• **Required tasks**
1) Decide whether each statement agrees with the article on the CenterPoint Energy rates hearing, answering yes or no and quoting the words that settle it: (a) The hearing took place at the Dayton Municipal Building. (b) Ten people opposed the proposed rates at the hearing. (c) Under the stipulation, the typical residential customer would see an increase of about $23.
2) List every organization named in the article on the CenterPoint Energy rates hearing.
3) Carry the article on the CenterPoint Energy rates hearing forward from its final sentence.

[[ Exercise text, beginning ]]

‘Stretched to the limit.’ Customers ask for relief in CenterPoint Energy rates hearing

State regulators to vote on recommended increase
CenterPoint Energy’s Ohio-based natural gas business applied with the PUCO last October to raise natural rates for people in the Dayton region. STAFF

CenterPoint Energy’s Ohio-based natural gas business applied with the PUCO last October to raise natural rates for people in the Dayton region. STAFF

Nine area people opposed CenterPoint Energy’s proposed higher natural gas rates in a public hearing Tuesday, pleading that inflation and higher costs in general have left them or others pushed to the breaking point.

“My clients are stretched to the limit,” Sham Reddy, a Dayton-area Realtor, told administrative law judges with the Public Utilities Commission of Ohio (PUCO) at the Dayton Municipal Building. The PUCO regulates utilities in Ohio.

“These rates will put my mother out on the street,” declared Valerie Mullikin, executive director of Operation Veteran and Caregiver Support in Piqua.

CenterPoint Energy’s Ohio-based natural gas business applied with the PUCO last October to raise rates. The company initially said its proposal, if approved, would mean an increase of some $23 per month for the “average residential customer.”

More recently, though, the company said the typical residential customer using 68 hundred cubic feet of gas monthly would see an increase of about $12 under a stipulation recently reached with parties interested in the case.

[[ Exercise text, end ]]
[[ Records shown, beginning ]]

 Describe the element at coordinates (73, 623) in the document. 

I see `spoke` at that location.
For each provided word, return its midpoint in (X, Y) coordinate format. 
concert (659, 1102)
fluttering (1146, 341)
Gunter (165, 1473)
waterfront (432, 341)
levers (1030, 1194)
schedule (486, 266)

[[ Records shown, end ]]

• **Expected responses**
1)
(a) Yes: "at the Dayton Municipal Building"
(b) No: "Nine area people opposed CenterPoint Energy’s proposed higher natural gas rates"
(c) No: "would see an increase of about $12 under a stipulation"

2)
CenterPoint Energy
Public Utilities Commission of Ohio (PUCO)
Operation Veteran and Caregiver Support

3)
Staff members for the PUCO have recommended an increase of between 7.94% and nearly 11%. That would mean an average residential increase to $55.55 a month, the commission said.

CenterPoint’s bid for higher rates comes at a time when Dayton-area electric utility AES Ohio seeks to raise its own rates in a separate proposal also before the PUCO.

Public PUCO hearings focused on proposed higher AES Ohio rates are scheduled at 1 p.m. Aug. 7, also at the Dayton Municipal Building, 101 W. Third St., and 6 p.m. Aug. 14, at the same location.

Victoria McNeil, president of the Riverdale Neighborhood Association in Dayton, told PUCO representatives that Social Security payments aren’t rising as fast as an array of necessary expenses.

“It’s going to hit my pocketbook pretty hard,” she said.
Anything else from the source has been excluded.